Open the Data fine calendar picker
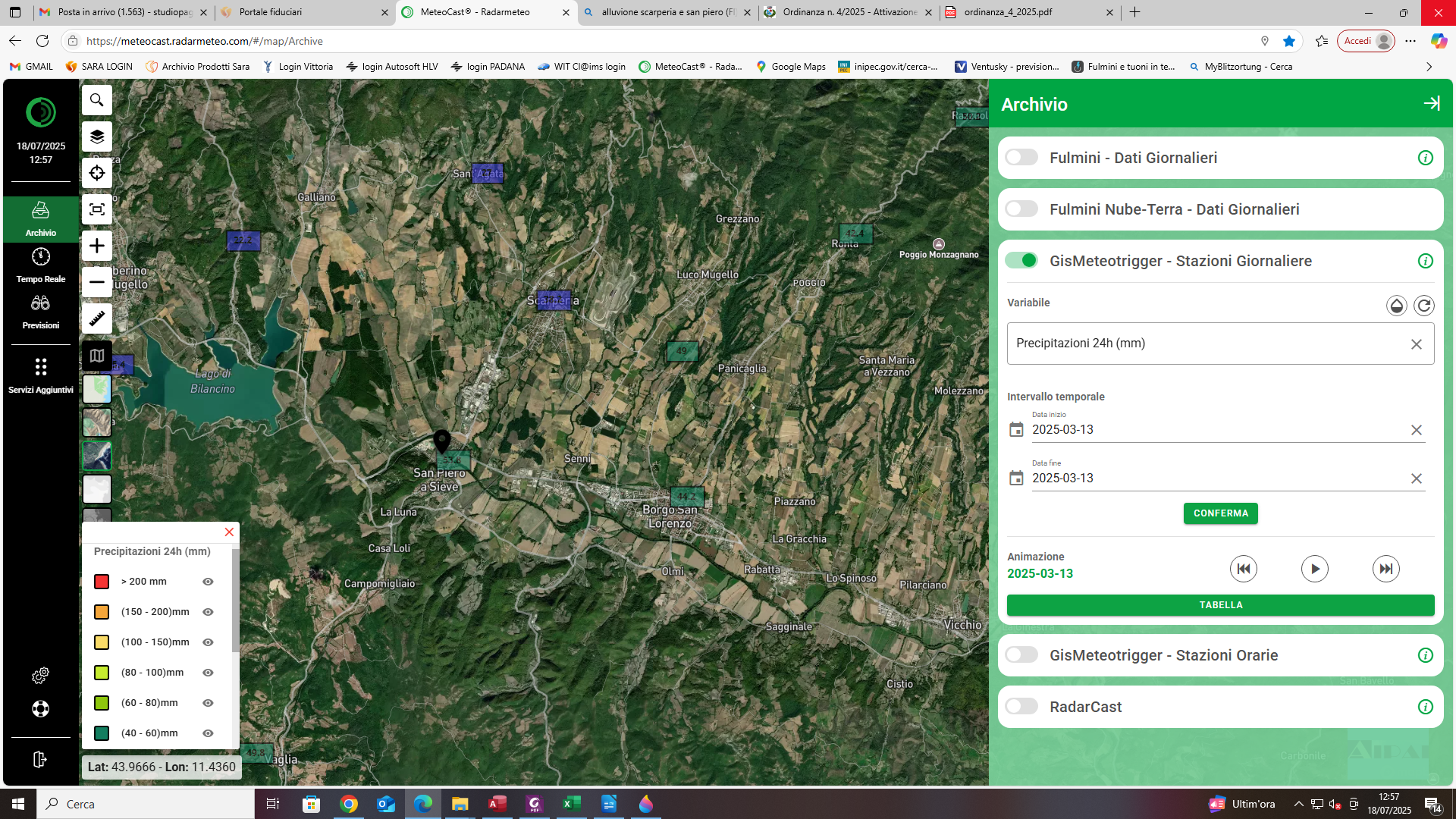The width and height of the screenshot is (1456, 819). point(1017,478)
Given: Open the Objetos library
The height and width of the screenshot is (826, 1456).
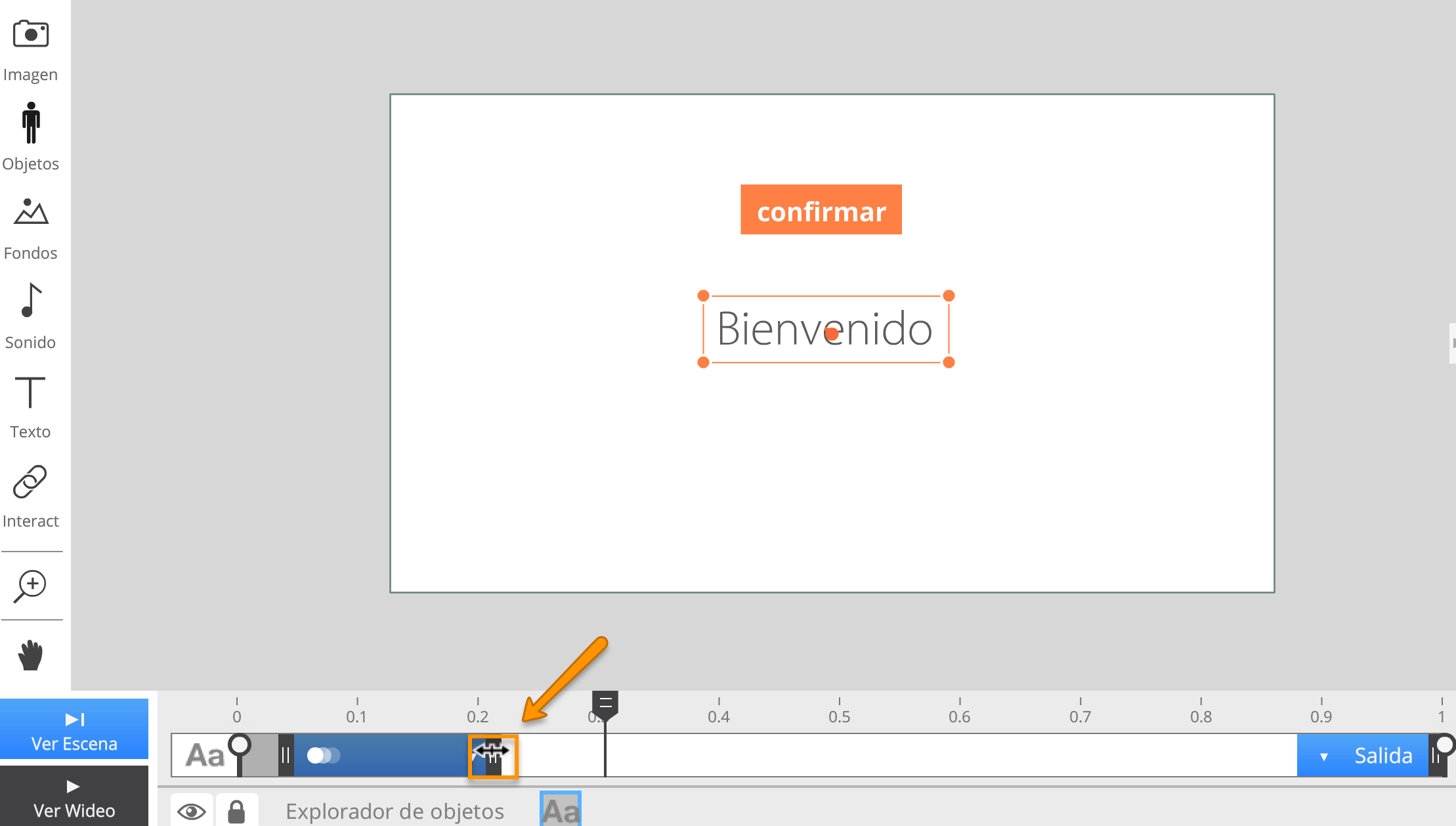Looking at the screenshot, I should (x=31, y=123).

What needs to be done:
Copy these entries precisely and drop any picture.

Solution to this exercise:
Open the Data fine calendar picker
The width and height of the screenshot is (1456, 819). point(1017,478)
Given: Open the Objetos library
The height and width of the screenshot is (826, 1456).
Looking at the screenshot, I should (x=31, y=123).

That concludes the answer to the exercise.